::: Entries provided :::
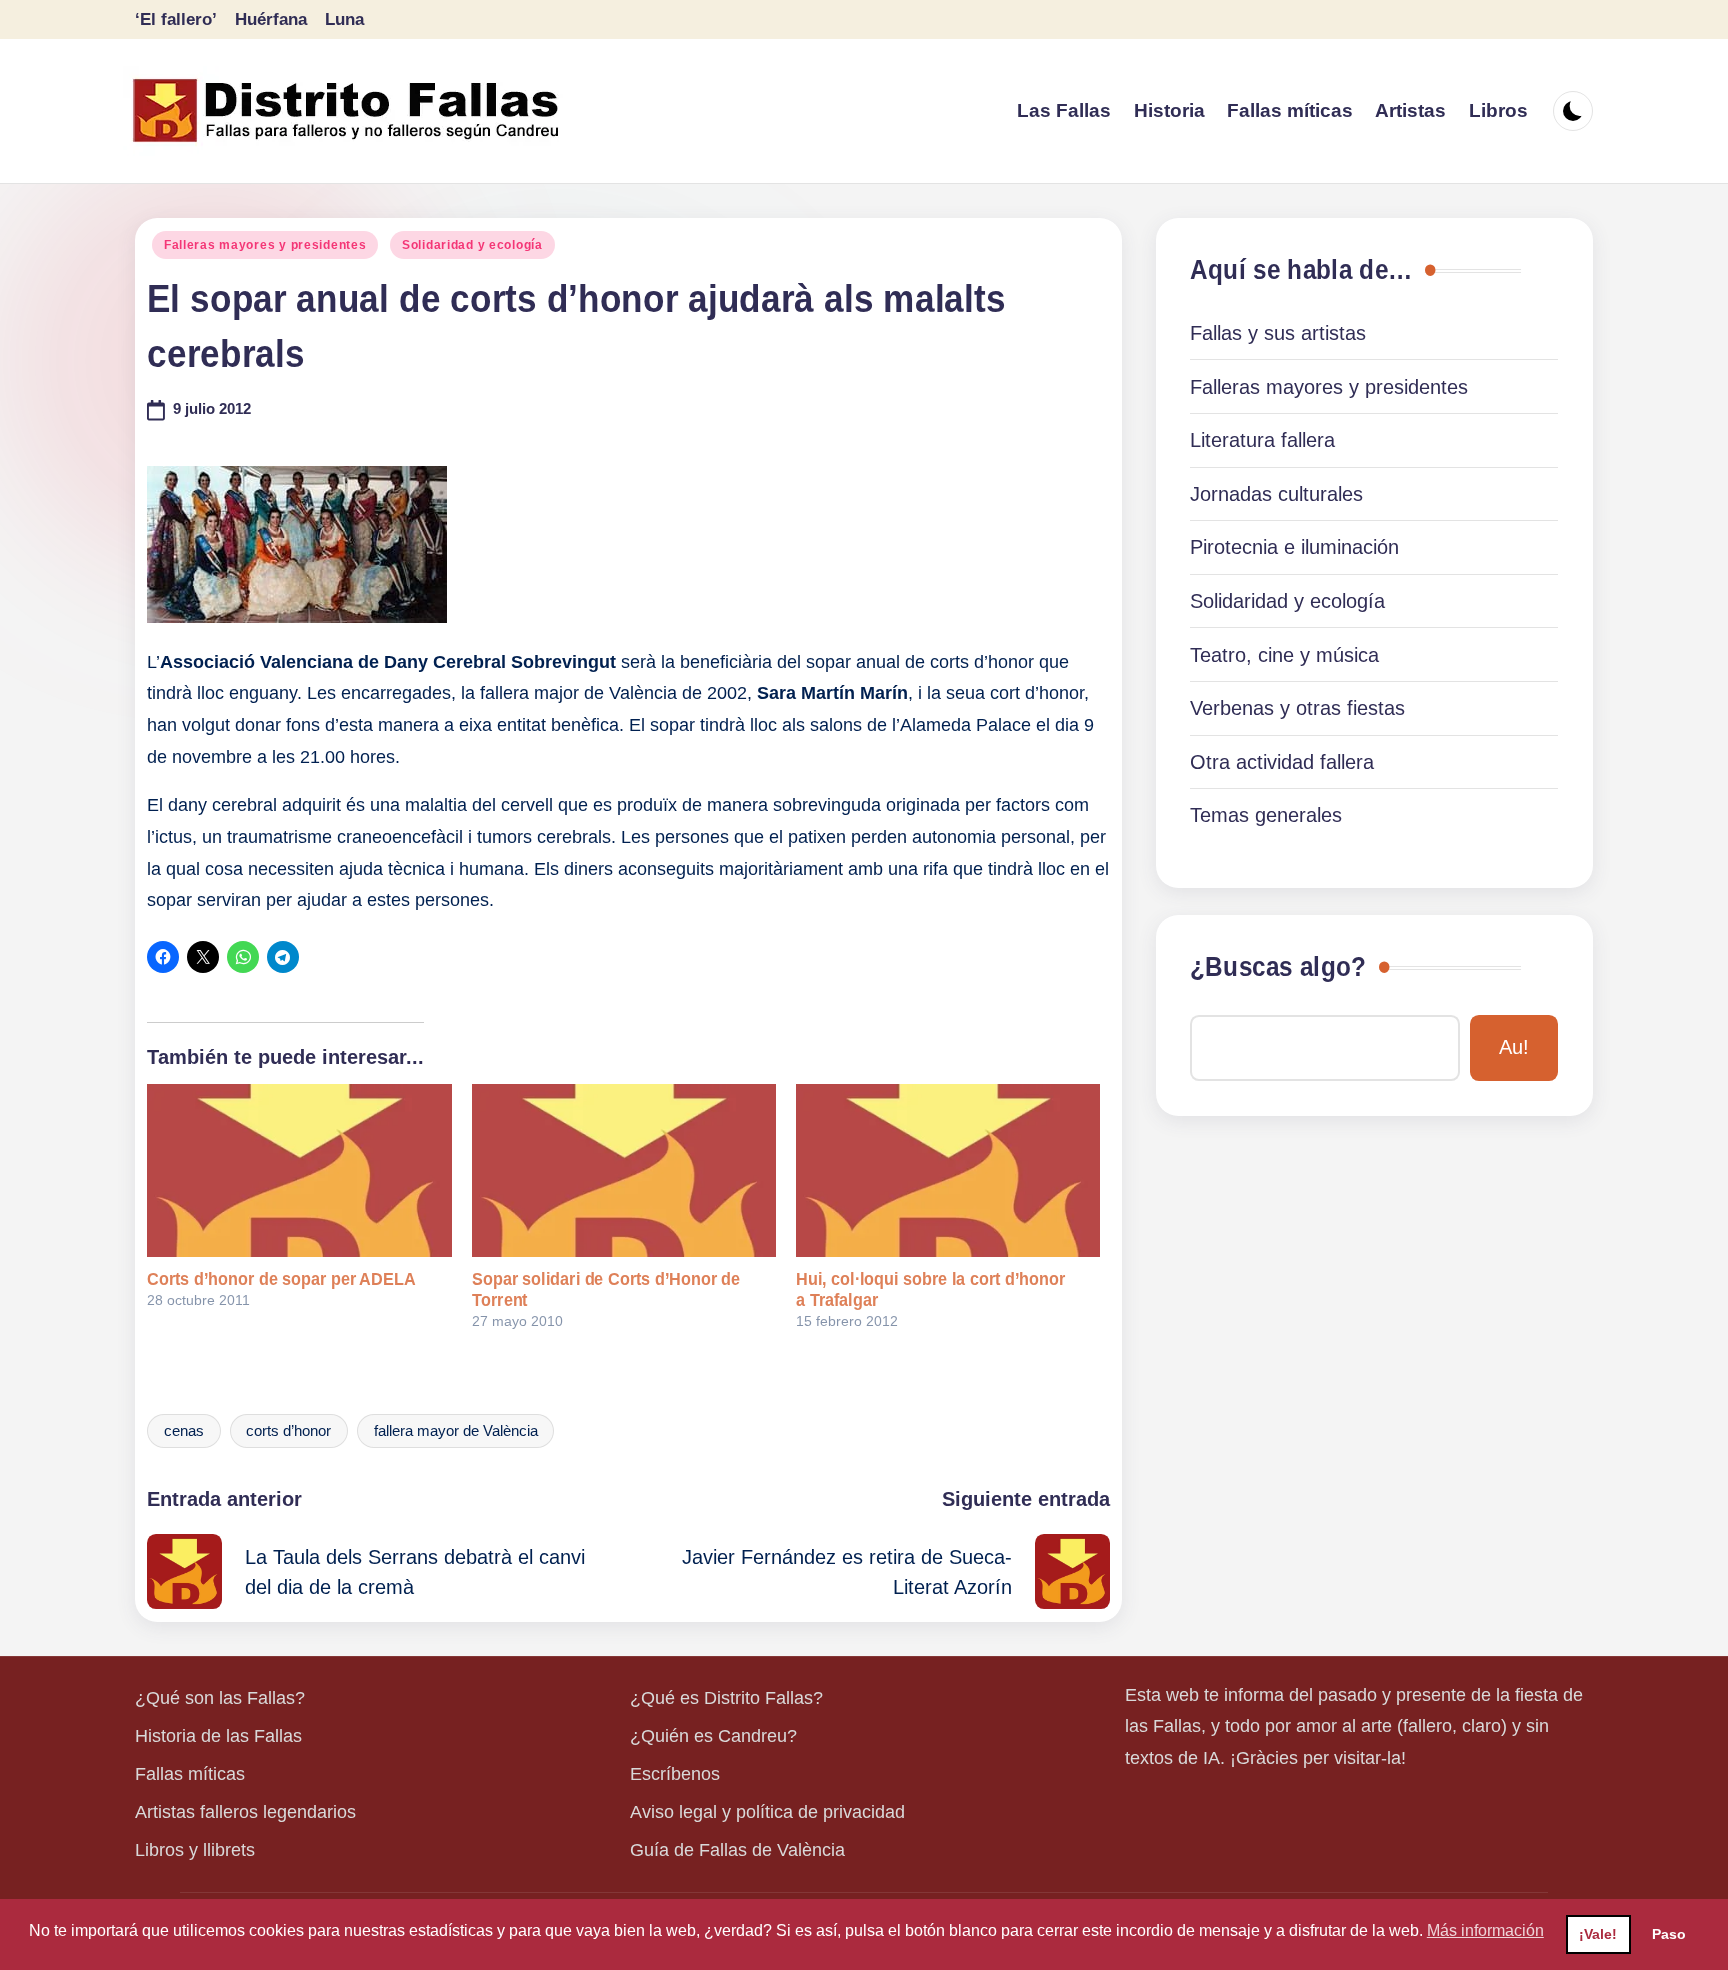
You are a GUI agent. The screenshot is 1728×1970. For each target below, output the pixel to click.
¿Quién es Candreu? (713, 1736)
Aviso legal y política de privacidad (767, 1812)
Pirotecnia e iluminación (1294, 547)
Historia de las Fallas (218, 1736)
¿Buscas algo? (1278, 967)
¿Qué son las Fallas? (220, 1698)
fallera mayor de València (456, 1431)
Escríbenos (675, 1774)
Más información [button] (1485, 1930)
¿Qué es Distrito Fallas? (726, 1698)
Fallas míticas (190, 1774)
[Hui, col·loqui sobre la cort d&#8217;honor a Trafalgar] (948, 1171)
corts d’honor (288, 1431)
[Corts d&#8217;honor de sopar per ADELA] (299, 1171)
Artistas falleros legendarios (245, 1812)
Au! (1514, 1047)
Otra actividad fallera (1282, 762)
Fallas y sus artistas (1278, 333)
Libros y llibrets (195, 1850)
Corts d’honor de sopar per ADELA (281, 1279)
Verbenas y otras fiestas (1297, 708)
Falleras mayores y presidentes (265, 245)
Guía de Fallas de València (737, 1850)
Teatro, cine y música (1284, 655)
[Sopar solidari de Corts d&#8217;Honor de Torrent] (624, 1171)
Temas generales (1266, 815)
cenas (184, 1431)
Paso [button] (1669, 1934)
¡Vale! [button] (1598, 1934)
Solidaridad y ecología (472, 245)
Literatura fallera (1262, 440)
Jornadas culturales (1276, 494)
:::
- **Task objective**:
Copy each line above exactly, with no images.

- **Response**:
You are a GUI agent. The screenshot is 1728×1970. For each target below, output the pixel to click.
¿Quién es Candreu? (713, 1736)
Aviso legal y política de privacidad (767, 1812)
Pirotecnia e iluminación (1294, 547)
Historia de las Fallas (218, 1736)
¿Buscas algo? (1278, 967)
¿Qué son las Fallas? (220, 1698)
fallera mayor de València (456, 1431)
Escríbenos (675, 1774)
Más información [button] (1485, 1930)
¿Qué es Distrito Fallas? (726, 1698)
Fallas míticas (190, 1774)
[Hui, col·loqui sobre la cort d&#8217;honor a Trafalgar] (948, 1171)
corts d’honor (288, 1431)
[Corts d&#8217;honor de sopar per ADELA] (299, 1171)
Artistas falleros legendarios (245, 1812)
Au! (1514, 1047)
Otra actividad fallera (1282, 762)
Fallas y sus artistas (1278, 333)
Libros y llibrets (195, 1850)
Corts d’honor de sopar per ADELA (281, 1279)
Verbenas y otras fiestas (1297, 708)
Falleras mayores y presidentes (265, 245)
Guía de Fallas de València (737, 1850)
Teatro, cine y música (1284, 655)
[Sopar solidari de Corts d&#8217;Honor de Torrent] (624, 1171)
Temas generales (1266, 815)
cenas (184, 1431)
Paso [button] (1669, 1934)
¡Vale! [button] (1598, 1934)
Solidaridad y ecología (472, 245)
Literatura fallera (1262, 440)
Jornadas culturales (1276, 494)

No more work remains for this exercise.